§ **What you need to do**
Format as a JSON list of strings, one per line, the lines from the one containing "You are a computer-use agent. This" through the end of the records, omitting blank lines and pictures.

:::

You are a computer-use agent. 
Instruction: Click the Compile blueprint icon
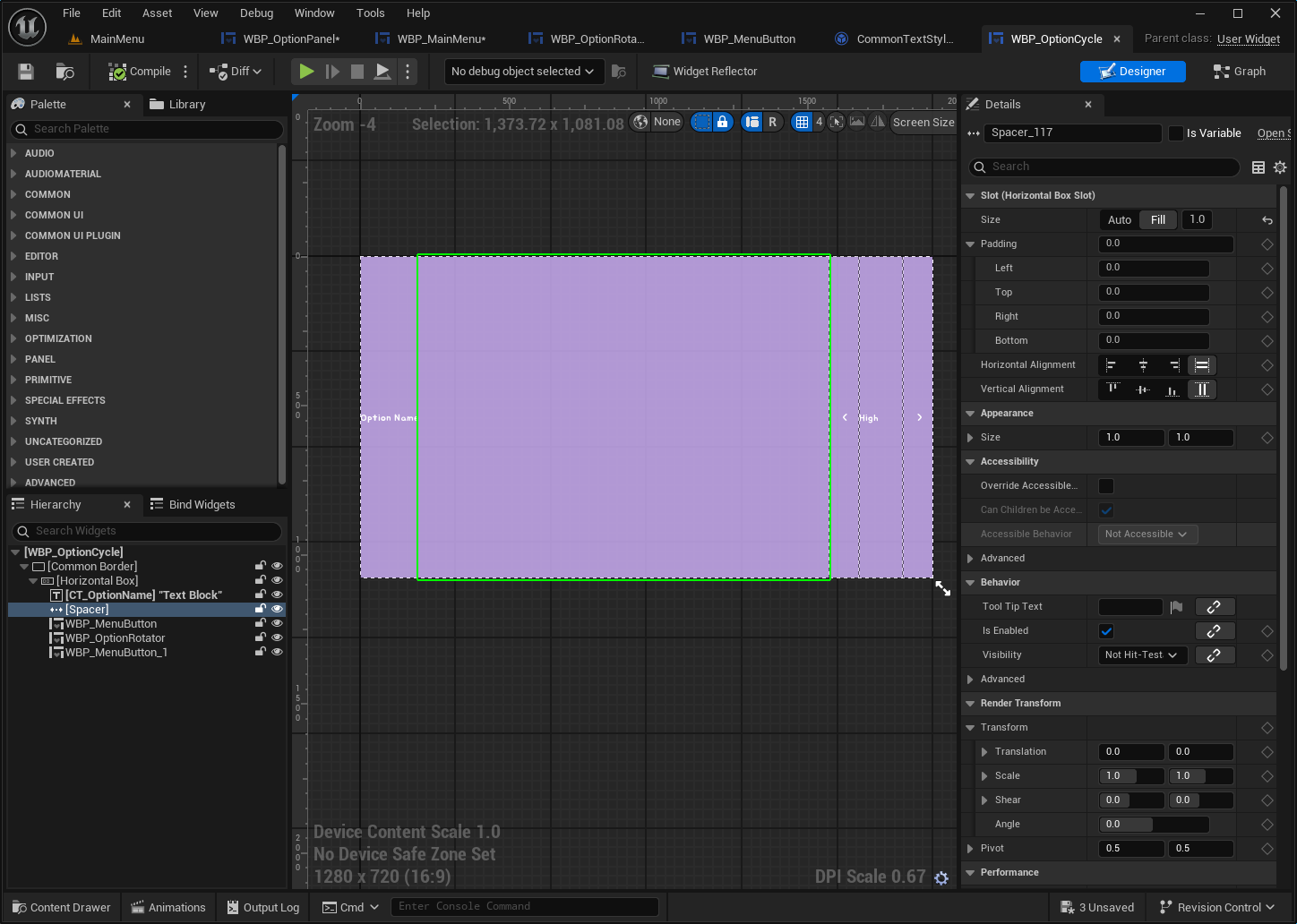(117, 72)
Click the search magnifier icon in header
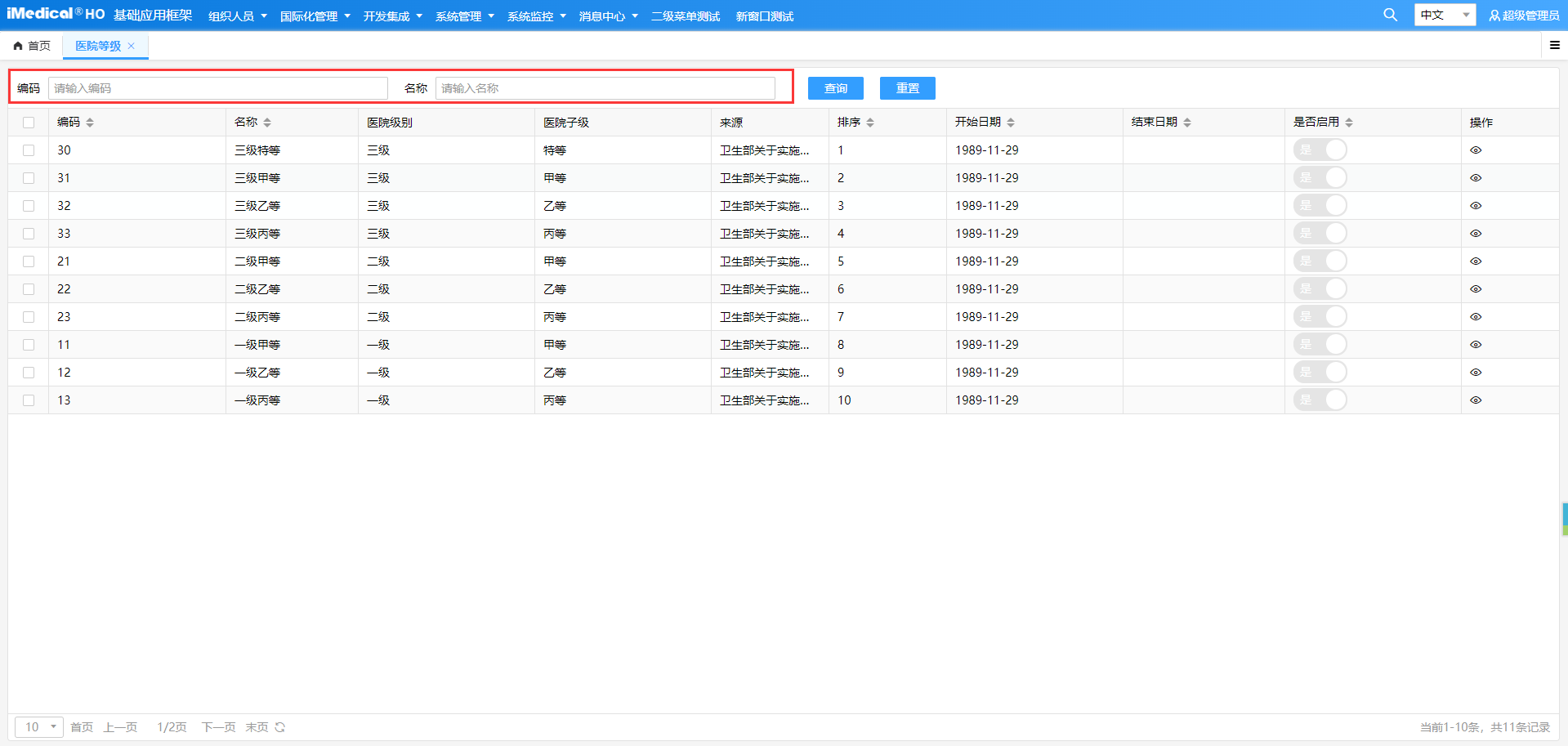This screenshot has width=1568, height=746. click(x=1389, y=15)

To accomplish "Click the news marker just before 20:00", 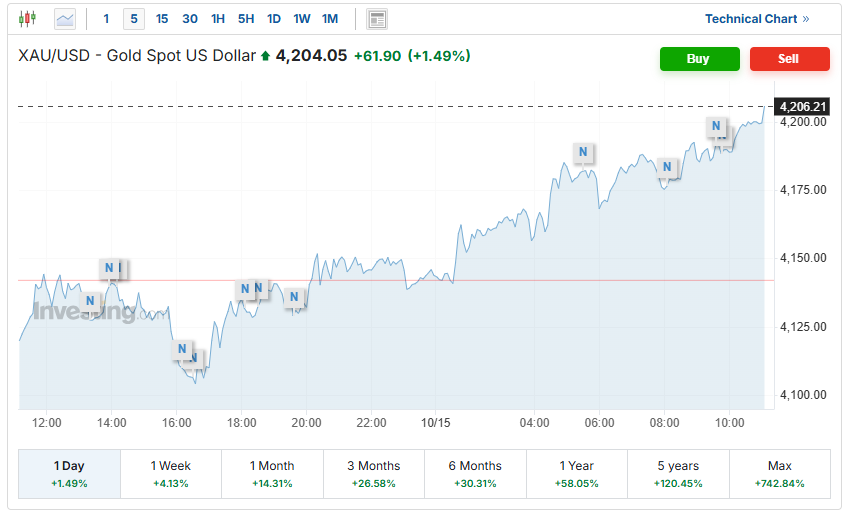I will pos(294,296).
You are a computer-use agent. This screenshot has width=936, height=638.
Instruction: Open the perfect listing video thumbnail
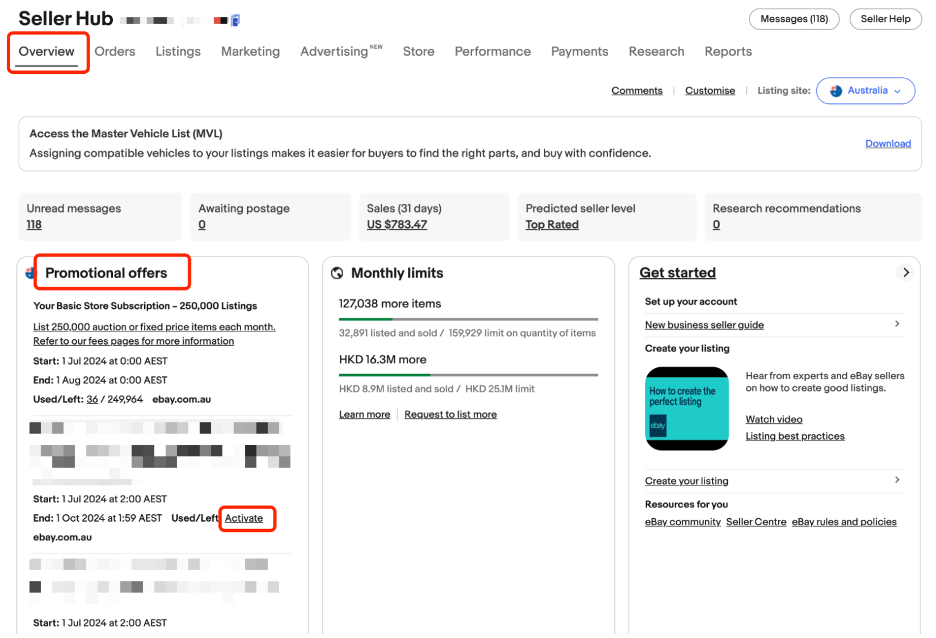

:::

§ **Solved problem**
[
  "You are a computer-use agent. This screenshot has width=936, height=638.",
  "Instruction: Open the perfect listing video thumbnail"
]